* [EXERCISE REQUIREMENTS]:
[A] In the passage on farm runoff self-regulation, translate this sentence into Spanish: "Morrison (Brown County) is a town that has gotten a lot of attention."
[B] Write the next part of the passage on farm runoff self-regulation, starting right after its final sentence.

Obtaining a self-regulation permit is much easier than it should be. It only requires an appeal to the Governor of their state. The current administration has expressed they, “shall approve each submitted program, unless he determines that adequate authority does not exist.” Self-regulation permits are being approved by Governors, because the CWA qualifies farmers as an adequate authority for determining the effects of pototential toxins in their runoff. What is currently happening with this system, is farmers are not submitting accurate reports.
We can’t entirely blame these farmers though, they must support and maintain their land with minimal profit margins and, at the same time, be expected to self-regulate their waste, which can be an expense. If their stock are producing too much waste, or the waste is contaminating water sources, why would they report themselves? Self-reporting accurately costs them extra time and money .
Even here in Wisconsin, there are situations where the product of little to no regulation has had a serious effect on residents. Morrison (Brown County) is a town that has gotten a lot of attention. High concentrations of nitrates, which are found in livestock manure, contaminated the drinking water, effectively making it undrinkable without being boiled first.

* [EXTRACTED MATERIAL]:
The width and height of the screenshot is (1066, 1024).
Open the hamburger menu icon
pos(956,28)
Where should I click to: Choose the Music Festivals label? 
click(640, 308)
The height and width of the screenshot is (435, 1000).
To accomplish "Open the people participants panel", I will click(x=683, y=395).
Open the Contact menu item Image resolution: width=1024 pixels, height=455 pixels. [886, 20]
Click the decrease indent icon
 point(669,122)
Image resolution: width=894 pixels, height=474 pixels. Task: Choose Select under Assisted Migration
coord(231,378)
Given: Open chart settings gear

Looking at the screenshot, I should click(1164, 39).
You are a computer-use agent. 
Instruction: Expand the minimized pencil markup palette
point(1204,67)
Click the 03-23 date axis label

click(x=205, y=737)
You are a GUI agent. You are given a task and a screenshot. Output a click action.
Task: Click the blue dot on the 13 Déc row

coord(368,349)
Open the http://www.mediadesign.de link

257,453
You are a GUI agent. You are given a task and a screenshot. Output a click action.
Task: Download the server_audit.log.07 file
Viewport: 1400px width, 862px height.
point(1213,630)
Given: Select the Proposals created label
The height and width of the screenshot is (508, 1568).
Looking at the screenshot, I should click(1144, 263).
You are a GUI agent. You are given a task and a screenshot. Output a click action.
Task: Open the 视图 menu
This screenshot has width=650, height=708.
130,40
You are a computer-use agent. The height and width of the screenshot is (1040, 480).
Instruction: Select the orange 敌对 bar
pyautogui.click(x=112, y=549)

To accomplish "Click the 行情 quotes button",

* [RESPONSES BY ITEM NUMBER]:
[A] Morrison (condado de Brown) es un pueblo que ha recibido mucha atención.

[B]
The county’s Board of Commissioners decided that it was not necessary to create a plan to clean the water or prove the source of the contamination. Now the county’s residents are left with two choices, to leave or deal with the contaminated water.
For cases, as in Arkansas and Maryland, residents accused chicken farm owners of polluting the drinking water but similarly, it was not able to be conclusively proved because action by Oklahoma’s former Attorney General, Drew Edmondson, did nothing to investigate the issue.
Once water is determined to be contaminated and that a source of the contamination has violated the Clean Water Act or other regulations preventing a certain amount of contamination, proposals are developed to fix the problem.
Unfortunately, once the water is contaminated, it is nearly impossible to decontaminate the water in a short period of time. It could take thousands of years for the environment to clean the water itself and decades for us to clean the water, if the EPA and other government agencies, act quickly and efficiently.
The EPA website recognizes that contaminants are 40% more likely to come from animals than humans. Knowledge of this does exist, but nothing of impact is being done to prevent it. On the EPA’s website they provide, “State Water Pollution Control Revolving Fund, more commonly known as the Clean Water State Revolving Fund. This new funding strategy addressed water quality needs by building on EPA-state partnerships.” This program has little funding and doesn’t consist of enough resources to do anything to reverse water contamination. Now funding is even lower because they are outsourcing to external companies, some of which are owned or influenced by the livestock industry.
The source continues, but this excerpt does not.